Con sus pensamientos hechos un lío, el pobre gnomo empezó inadvertidamente a deambular con aire ausente, retorciéndose las manos con nerviosismo. Concentrado en esas consideraciones, Nanfoodle andaba con los ojos entrecerrados, de manera que se llevó una gran sorpresa al encontrarse frente a una figura tan alta como imponente que acababa de interponerse en su camino.
Nanfoodle se detuvo en seco. Su mirada ascendió por la figura curvilínea y envuelta en una toga que tenía delante hasta encontrarse con los ojazos de Shoudra Stargleam.
—Eh… Hola, Sceptrana —saludó el gnomo—. Hace un día espléndido, ¿verdad…?
—En la superficie sí —respondió ella—. ¿Te parece que también hace un día espléndido en la Infraciudad?
—¿En la Infraciudad? Eh… Pues ni idea, la verdad. Hace semanas que no he bajado a visitar a los enanos.
—Un descuido que sin duda te propones solventar cuanto antes…
—¿Có… cómo? —tartamudeó el gnomo—. Na… nada de eso. He salido a dar un paseo. Estoy dándole vueltas en la cabeza a cierta fórmula para incrementar la dureza del metal…
—Ahórrame los detalles —dijo Shoudra con un deje de sarcasmo—. Ya sé quién le ha ido a Agrathan con el cuento.
—¿Agrathan? ¿Te refieres al Hardhammer miembro del consejo?
A Nanfoodle no se le escapaba lo poco convincentes que sonaban sus palabras, percepción ésta que redoblaba su nerviosismo. La despierta Shoudra tenía su mirada fija en él.
—Djaffar fue bastante ruidoso en el pasillo, la noche en que Torgar Hammerstriker fue devuelto a Mirabar por la fuerza —comentó ella.
—¿Djaffar? ¿Ruidoso? Sí, supongo que nunca ha sido muy discreto… No me extraña que se muestre ruidoso en un pasillo, en cualquier pasillo… Aunque, ahora que lo pienso, no recuerdo habérmelo encontrado en ningún pasillo desde hace tiempo.

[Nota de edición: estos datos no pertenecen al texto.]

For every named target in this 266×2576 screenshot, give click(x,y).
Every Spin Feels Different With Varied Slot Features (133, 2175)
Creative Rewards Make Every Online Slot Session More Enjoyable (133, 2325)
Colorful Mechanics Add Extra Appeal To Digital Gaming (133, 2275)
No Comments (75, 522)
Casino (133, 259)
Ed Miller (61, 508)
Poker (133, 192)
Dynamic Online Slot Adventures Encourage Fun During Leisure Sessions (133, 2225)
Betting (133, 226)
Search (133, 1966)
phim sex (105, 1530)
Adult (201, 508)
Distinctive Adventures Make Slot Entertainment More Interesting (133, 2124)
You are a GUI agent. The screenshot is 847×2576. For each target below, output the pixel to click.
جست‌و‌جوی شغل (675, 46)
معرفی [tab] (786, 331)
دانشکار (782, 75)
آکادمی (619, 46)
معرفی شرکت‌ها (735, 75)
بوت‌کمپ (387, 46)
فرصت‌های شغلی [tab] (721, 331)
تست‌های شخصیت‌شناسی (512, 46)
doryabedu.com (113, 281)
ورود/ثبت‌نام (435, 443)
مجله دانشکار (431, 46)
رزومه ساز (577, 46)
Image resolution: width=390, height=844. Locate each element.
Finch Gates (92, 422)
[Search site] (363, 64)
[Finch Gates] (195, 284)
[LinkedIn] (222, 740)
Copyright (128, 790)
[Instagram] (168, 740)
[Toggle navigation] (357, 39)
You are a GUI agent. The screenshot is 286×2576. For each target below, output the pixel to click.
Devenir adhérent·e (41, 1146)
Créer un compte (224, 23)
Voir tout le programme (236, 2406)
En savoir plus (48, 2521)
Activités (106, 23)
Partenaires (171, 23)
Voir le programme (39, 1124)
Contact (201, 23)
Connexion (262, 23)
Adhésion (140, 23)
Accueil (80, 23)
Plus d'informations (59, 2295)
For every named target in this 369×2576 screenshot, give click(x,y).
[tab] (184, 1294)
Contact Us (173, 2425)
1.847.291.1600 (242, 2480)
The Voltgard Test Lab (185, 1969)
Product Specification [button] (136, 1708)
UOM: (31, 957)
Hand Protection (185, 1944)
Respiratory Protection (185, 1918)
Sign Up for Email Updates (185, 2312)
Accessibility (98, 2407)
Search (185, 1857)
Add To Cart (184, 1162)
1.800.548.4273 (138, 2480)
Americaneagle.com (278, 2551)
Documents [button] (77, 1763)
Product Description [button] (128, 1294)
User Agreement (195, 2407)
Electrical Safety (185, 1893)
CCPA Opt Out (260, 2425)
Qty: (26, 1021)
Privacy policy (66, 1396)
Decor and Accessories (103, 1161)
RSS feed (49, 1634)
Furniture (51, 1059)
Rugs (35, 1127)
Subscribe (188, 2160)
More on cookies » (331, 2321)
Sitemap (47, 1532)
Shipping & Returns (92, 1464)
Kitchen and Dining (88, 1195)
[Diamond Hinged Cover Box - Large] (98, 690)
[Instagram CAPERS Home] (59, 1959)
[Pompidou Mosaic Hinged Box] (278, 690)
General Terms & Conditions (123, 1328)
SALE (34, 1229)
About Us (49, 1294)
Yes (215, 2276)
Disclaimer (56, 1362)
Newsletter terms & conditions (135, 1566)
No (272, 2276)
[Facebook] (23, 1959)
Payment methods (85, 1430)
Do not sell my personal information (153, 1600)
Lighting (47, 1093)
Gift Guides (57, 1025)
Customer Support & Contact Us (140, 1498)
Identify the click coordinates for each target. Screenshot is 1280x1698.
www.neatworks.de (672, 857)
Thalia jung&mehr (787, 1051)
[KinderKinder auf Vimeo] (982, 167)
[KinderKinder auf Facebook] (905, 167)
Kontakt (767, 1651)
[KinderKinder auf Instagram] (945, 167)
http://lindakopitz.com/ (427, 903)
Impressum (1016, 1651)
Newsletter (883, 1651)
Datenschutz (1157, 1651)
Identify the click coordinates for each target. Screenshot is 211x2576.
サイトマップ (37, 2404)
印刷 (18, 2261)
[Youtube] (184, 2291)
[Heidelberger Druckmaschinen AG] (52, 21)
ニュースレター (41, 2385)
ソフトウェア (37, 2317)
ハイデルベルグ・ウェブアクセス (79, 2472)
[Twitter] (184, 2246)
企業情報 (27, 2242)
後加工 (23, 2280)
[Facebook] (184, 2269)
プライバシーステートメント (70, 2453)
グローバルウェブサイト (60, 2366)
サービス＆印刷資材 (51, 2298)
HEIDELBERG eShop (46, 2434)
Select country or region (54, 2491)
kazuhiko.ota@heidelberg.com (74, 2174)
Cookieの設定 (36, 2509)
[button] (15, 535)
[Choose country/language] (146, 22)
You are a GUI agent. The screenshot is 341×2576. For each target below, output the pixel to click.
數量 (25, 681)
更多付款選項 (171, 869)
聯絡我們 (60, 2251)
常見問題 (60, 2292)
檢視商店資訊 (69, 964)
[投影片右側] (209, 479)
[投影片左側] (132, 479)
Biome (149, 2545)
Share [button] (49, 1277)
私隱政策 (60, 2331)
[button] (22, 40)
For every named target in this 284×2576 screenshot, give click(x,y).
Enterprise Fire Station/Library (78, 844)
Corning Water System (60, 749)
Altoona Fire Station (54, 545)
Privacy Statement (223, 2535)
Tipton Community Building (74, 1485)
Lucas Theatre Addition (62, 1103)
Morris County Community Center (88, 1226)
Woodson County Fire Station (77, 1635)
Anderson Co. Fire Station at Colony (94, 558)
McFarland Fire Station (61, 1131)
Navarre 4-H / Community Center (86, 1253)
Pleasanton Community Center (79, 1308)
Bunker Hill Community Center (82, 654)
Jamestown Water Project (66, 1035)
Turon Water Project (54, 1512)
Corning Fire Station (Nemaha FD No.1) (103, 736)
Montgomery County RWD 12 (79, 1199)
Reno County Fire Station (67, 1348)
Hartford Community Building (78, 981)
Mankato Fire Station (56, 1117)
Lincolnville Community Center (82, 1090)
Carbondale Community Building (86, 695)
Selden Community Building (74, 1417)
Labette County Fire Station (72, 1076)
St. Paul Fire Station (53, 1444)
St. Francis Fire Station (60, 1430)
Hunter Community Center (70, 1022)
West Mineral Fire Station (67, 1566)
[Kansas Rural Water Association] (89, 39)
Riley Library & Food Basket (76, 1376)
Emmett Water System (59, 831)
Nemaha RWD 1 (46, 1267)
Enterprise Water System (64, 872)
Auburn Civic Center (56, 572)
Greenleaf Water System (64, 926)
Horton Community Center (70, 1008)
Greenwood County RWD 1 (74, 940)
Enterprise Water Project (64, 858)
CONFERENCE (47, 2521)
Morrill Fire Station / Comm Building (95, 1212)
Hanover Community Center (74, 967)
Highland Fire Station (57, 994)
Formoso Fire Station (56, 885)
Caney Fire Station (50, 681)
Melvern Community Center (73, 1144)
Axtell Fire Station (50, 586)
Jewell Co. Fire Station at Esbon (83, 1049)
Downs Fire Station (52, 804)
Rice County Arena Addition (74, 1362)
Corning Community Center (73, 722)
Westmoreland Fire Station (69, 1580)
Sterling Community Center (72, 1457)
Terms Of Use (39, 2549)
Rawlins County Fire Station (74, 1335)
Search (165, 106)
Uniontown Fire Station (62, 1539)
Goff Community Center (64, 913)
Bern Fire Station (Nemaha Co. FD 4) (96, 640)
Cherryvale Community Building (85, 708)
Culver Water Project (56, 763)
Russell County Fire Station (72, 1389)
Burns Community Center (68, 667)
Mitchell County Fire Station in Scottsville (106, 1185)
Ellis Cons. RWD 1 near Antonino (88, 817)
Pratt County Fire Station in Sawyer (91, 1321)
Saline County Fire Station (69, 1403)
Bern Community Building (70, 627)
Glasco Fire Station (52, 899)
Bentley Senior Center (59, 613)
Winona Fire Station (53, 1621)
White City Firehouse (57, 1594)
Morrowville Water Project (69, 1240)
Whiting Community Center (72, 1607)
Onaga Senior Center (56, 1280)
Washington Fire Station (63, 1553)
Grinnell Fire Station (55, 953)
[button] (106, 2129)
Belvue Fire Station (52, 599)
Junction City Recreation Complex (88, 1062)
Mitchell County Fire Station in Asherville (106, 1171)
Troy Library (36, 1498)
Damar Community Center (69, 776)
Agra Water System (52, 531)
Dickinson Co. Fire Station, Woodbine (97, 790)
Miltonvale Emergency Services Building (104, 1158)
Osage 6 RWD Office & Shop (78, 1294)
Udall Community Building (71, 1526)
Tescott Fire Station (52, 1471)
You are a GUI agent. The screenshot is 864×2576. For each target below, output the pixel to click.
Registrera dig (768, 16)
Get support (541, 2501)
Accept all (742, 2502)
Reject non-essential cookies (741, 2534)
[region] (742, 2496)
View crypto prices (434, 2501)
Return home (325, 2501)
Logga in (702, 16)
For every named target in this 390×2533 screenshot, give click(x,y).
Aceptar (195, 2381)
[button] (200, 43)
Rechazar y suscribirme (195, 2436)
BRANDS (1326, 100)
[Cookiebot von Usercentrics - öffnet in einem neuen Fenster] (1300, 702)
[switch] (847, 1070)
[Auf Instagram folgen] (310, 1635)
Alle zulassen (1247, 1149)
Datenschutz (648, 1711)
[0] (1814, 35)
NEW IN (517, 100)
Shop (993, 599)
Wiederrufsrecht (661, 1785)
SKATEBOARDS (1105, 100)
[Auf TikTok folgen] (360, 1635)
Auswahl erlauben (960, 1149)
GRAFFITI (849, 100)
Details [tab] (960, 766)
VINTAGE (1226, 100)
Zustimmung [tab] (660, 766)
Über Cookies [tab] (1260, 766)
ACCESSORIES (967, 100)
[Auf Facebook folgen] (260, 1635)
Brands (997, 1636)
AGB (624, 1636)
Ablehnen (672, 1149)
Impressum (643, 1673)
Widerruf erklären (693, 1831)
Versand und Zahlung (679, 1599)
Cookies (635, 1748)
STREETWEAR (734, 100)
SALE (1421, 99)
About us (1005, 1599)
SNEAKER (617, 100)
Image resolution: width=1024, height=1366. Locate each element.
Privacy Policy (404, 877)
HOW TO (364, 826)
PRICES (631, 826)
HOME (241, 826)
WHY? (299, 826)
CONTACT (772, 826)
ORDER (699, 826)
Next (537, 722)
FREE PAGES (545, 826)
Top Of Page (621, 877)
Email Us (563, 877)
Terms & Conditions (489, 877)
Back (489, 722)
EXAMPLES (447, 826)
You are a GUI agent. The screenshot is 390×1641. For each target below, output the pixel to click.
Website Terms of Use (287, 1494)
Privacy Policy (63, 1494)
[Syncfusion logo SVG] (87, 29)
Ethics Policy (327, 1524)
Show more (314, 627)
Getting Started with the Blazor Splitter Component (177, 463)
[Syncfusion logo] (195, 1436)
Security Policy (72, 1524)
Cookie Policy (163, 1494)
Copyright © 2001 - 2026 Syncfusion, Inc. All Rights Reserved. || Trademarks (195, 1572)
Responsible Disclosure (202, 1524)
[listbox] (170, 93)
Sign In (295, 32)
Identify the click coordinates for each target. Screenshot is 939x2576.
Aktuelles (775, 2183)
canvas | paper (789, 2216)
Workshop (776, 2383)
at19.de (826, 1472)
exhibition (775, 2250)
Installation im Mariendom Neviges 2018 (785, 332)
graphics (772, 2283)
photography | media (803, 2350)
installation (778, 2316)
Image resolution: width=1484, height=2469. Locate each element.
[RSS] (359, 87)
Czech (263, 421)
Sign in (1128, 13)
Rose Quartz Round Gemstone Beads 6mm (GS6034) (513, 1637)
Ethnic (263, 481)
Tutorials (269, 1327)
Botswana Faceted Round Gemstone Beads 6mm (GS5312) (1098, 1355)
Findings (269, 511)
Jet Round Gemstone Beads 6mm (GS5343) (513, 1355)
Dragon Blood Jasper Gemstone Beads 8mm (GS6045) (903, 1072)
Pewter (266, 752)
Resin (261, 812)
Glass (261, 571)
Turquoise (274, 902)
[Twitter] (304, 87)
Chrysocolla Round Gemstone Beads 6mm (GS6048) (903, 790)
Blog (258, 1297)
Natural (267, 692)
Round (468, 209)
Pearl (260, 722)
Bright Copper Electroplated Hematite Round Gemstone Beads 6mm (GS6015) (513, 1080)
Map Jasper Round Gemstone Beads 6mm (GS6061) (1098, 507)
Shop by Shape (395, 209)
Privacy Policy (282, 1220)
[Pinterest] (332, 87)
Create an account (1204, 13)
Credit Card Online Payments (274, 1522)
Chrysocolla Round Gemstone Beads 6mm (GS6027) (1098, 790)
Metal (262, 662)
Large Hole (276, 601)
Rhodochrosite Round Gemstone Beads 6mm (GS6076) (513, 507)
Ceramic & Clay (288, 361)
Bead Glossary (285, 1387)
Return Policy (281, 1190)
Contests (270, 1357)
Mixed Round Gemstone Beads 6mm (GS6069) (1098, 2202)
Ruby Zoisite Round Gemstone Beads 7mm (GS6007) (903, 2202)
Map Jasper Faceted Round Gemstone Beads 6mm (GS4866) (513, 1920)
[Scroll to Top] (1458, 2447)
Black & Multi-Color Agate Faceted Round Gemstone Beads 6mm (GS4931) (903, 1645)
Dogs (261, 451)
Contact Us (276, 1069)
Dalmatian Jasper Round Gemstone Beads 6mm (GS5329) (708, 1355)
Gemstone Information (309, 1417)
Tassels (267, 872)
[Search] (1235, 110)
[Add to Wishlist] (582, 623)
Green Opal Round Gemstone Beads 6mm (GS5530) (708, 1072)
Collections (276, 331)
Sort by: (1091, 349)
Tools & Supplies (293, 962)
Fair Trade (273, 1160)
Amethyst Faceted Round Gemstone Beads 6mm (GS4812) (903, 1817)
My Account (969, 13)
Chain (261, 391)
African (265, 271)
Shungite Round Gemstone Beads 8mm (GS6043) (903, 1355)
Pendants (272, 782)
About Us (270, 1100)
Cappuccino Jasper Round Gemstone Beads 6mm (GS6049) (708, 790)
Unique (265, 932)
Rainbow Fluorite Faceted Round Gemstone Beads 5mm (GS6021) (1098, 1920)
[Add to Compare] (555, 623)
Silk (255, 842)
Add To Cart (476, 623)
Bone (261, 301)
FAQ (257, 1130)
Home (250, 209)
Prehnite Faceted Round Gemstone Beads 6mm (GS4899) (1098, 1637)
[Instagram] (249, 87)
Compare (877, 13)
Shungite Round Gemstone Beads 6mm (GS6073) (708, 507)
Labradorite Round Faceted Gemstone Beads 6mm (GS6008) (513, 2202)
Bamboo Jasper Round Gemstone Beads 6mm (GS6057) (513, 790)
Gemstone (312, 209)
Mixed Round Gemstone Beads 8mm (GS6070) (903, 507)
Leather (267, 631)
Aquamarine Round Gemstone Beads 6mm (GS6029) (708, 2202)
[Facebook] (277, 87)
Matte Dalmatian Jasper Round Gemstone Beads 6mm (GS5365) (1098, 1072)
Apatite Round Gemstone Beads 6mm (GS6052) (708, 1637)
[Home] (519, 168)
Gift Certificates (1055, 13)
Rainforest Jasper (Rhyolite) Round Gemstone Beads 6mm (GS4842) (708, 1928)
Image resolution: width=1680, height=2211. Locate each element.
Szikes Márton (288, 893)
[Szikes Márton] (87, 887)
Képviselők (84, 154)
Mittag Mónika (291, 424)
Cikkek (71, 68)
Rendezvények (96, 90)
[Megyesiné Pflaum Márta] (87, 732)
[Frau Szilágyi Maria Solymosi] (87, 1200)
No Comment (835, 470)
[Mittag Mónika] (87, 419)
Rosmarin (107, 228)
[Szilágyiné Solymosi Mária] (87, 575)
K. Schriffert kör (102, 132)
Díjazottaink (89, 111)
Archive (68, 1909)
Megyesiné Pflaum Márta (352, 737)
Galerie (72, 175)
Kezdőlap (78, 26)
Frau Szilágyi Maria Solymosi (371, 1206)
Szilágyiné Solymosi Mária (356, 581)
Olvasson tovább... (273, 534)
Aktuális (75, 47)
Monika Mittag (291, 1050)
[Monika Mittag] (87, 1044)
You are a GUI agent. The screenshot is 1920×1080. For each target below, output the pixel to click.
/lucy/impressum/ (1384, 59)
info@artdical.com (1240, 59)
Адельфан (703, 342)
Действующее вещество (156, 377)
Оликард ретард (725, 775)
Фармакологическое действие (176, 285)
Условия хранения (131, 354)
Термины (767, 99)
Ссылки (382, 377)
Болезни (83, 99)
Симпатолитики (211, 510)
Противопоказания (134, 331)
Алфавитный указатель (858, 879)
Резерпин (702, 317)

—¿De veras? —Una sonrisa maliciosa surcó las hermosas facciones de Shoudra—. Y sin embargo, no te muestras sorprendido cuando digo que Torgar Hammerstriker ha sido devuelto a Mirabar por la fuerza. ¿Ya lo sabías?
—Yo… Eh… Yo…
El diminuto gnomo alzó las manos en admisión de su derrota.
—Esa noche oíste a Djaffar en el pasillo…
—Sí.
—Y luego se lo dijiste a Agrathan.
Nanfoodle suspiró.
—¿Es que no tenía derecho a saberlo? ¿Es que los enanos no tienen derecho a conocer las decisiones del Marchion?
—¿Y a ti te corresponde contárselo?
—Eh… Pues… —Nanfoodle resopló y soltó un pisotón en el suelo—. ¡Pues no lo sé, la verdad!
El gnomo apretó los dientes. Sin embargo, al levantar la vista se sorprendió al ver que Shoudra lo estaba contemplando con una mirada de comprensión, casi de simpatía.
—Te sientes tan anonadada como yo mismo —dijo él.
—El Marchion no tiene por qué responder de sus decisiones ante nadie —se apresuró a responder ella—. El Marchion no tiene por qué dar explicaciones a nadie.
—Y sin embargo, tú piensas que le debemos obediencia absoluta.
Shoudra abrió mucho los ojos. La Sceptrana dio la impresión de henchirse físicamente ante su pequeño interlocutor.
—¡Le debemos obediencia porque el Marchion representa Mirabar! —contestó.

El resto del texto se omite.